We understand that there are many questions when it comes to dealing with insurance companies and medical bills.
We hope this Health Insurance 101 will be helpful information, however if you have any questions do not hesitate to call our billing department at 509-332-6139.
Please bring your most current insurance card at the time of service as this information needs to be updated to provide you with the most efficient billing service. If your insurance has a co-pay then we will collect that upon check in. Palouse Pediatrics is a preferred provider for the following insurance companies:
- Blue Cross of Idaho
- Idaho & Washington Medicaid plans
- First Choice Health Network (FCHN)
- GEHA (Aetna)
- Kaiser Health Insurance
- Health Net Federal Services (HNFS)
- L&I/Crime Victims
- Medicare WA
- Regence of ID
- RR Medicare
- TriWest VAPC3
- United Health Care
Below we have listed the answers to most commonly asked questions. If you need further assistance, please contact our billing office 509-332-6139.
Q: What if my child is covered under an insurance company that is NOT listed. Can they still be seen?
A: YES! We are willing to bill any insurance for you. However we are not contracted with all of the insurance companies. This means that you may be responsible for more of your bill. We do expect $75 dollars upon check in and the remaining at the end of the visit.
Q: Do you offer a discount for patients who pay in full at time of service?
A: YES! We offer 20% discount for patients who do not have health insurance coverage and pay their bill at time of service. We do expect $75 dollars upon check in and the remaining at the end of the visit. Payments are available if you are unable to pay in full, however the discount will not be applied.
Q: Why was I charged for another office visit when my child was in for a wellness check?
A: There may be times when a child needs a service that is not considered preventative on the same day as well child visit. If a child is not well or a problem is found or needs to be addressed during the checkup, the physician may need to provide an additional office visit service (called a sick visit) to care for the child. This is a different service and is billed to your health plan in addition to the preventative services provided that day. If you have a co-payment for the office visits or coinsurance or deductible amounts that you must pay before your health plan pays for these services, our office will charge you these amounts.
Q: How do I know for sure if our doctors are covered under my insurance plan?
A: The best way to know for sure is to call your insurance and ask them directly. We are contracted with many insurance companies so there should be no problem. However, there are times we may choose not to renew our contracts with an insurance company.
Q: I received a statement from you showing that my insurance company has not been billed. Why is that?
A: Most often it is because we did not receive your current insurance information while you were in the office. If you did give us a copy of your card and you’re still receiving a bill, it may be because we failed to link your information to the visit properly. Either way, if you let us know, we can easily correct the problem.
Q: Both parents carry insurance for their child, which policy is the primary?
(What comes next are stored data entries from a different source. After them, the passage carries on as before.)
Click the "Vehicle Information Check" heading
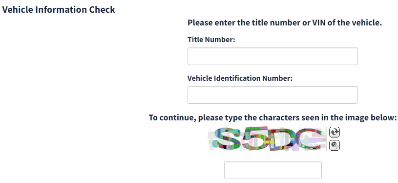 [59, 10]
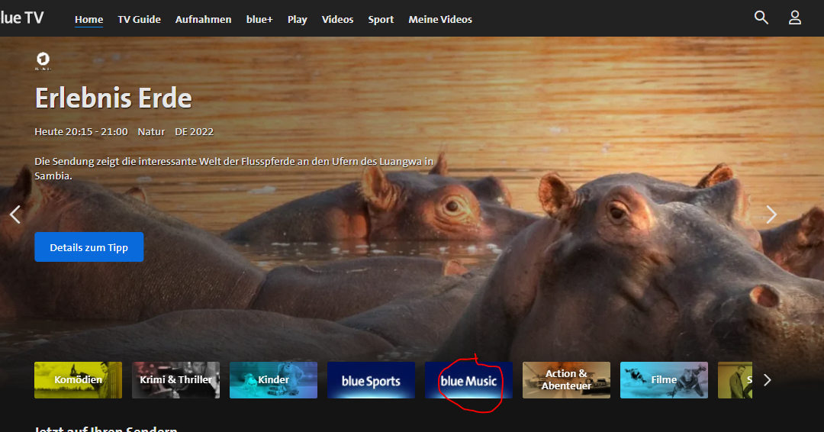
Task: Click the channel logo above Erlebnis Erde
Action: coord(43,61)

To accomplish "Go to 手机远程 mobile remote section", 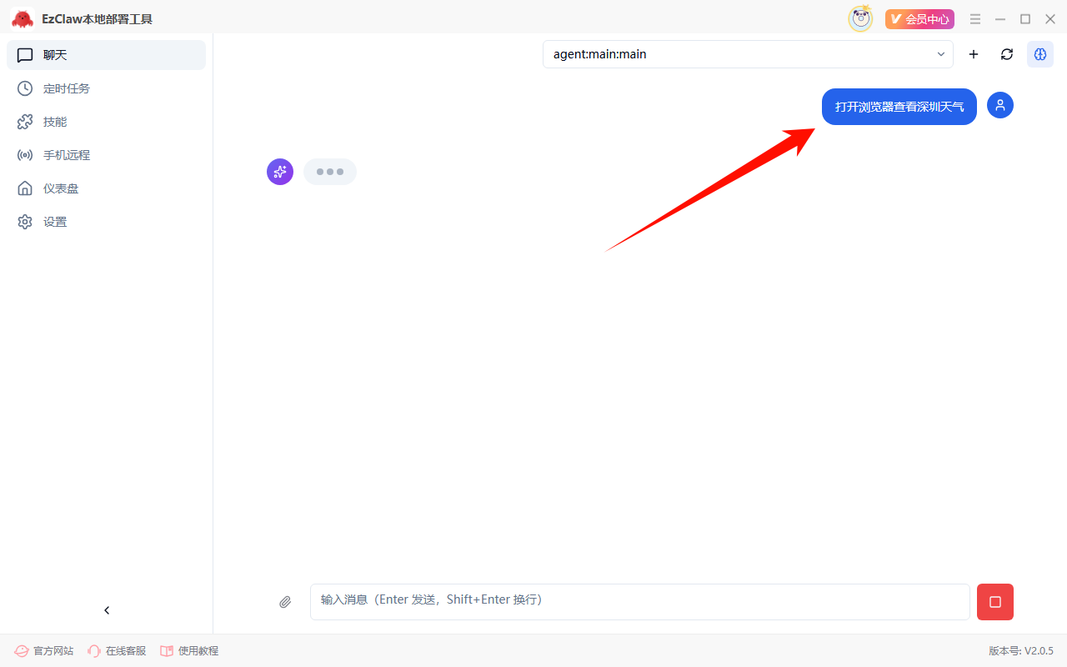I will click(67, 155).
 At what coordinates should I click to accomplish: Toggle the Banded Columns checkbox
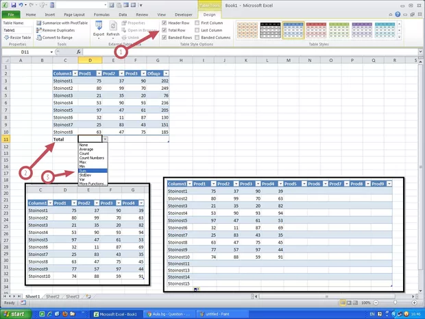pos(197,38)
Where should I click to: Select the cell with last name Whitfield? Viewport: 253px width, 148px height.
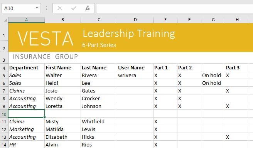coord(99,121)
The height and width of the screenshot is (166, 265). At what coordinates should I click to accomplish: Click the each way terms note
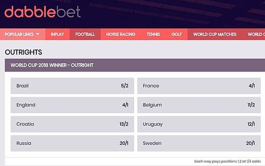227,161
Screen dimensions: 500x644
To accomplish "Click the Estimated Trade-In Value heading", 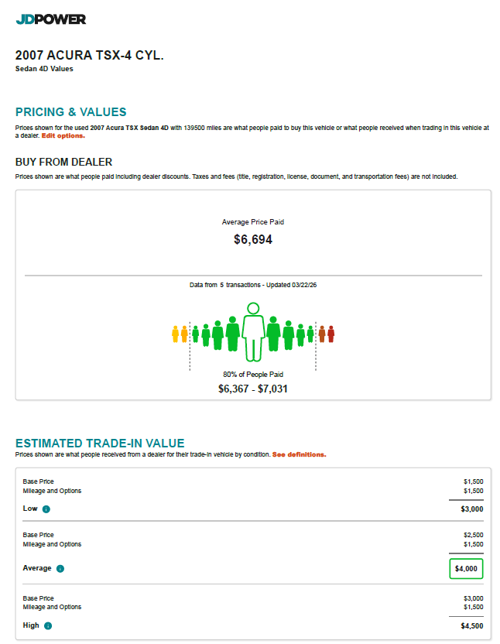I will (x=100, y=444).
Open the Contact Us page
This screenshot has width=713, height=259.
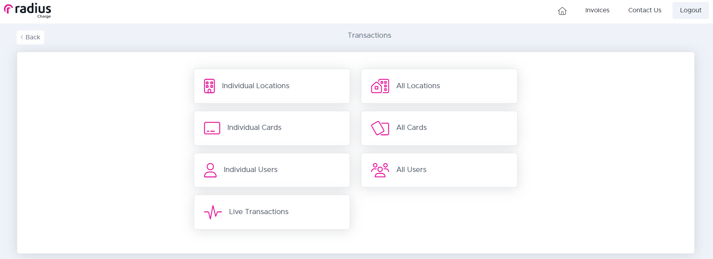[x=645, y=10]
A: All insurance companies follow the birthday rule. The parent whose birthday falls first in the year will be considered the primary insured. We are happy to bill both your primary and secondary insurance.
Glossary of Billing and Insurance Terms:
- Applied to deductible: a portion of your bill, as defined by your insurance company, that you owe your provider
- Co-insurance: the amount you must pay after your insurance has paid its portion, according to your Benefit contract. In many health plans, patients must pay for a portion of the allowed amount. For instance, if the plan pays 70% of he allowed amount, the patient pays the remaining 30%. If your plan is a preferred provider organization or other narrow network type of product, your co-insurance costs may be lower if you use the services of an in-network provider on the plan’s preferred provider list.
- Co-Payment (co-pay): A predetermined, fixed fee that you pay at the time of service. Copayment amounts vary by service and may vary depending on which provider (in-network, out-of-network, or provider type) you use. The amounts also may vary based on the type of service you are receiving (for instance, primary care vs. specialty care).
- Deductibles: The amount a patient pays before the insurance plan pays anything. In most cases, deductibles apply per person per calendar year. With preferred provider organizations (PPOs), deductibles usually apply to all services, including lab tests, hospital stays and clinic or doctor’s office visits.
- Health maintenance organization (HMO): Health maintenance organization (HMO) (refers to health insurance)—these health insurance plans require enrolled patients to receive call their care from a specific group of providers (except for some emergency care). The plan may require your primary care doctor to make a referral before you can receive specialty care. An HMO may require you to live or work in its service area to be eligible for coverage. HMO’s often provide integrated care and focus on prevention and wellness.
- In-network: A group of doctors, hospitals and other healthcare providers preferred and contracted with your insurance company. You will receive maximum benefits if you receive care from in-network providers. Depending on your insurance plan, your benefits may be reduced or not covered at all if your receive services from providers who are not in network.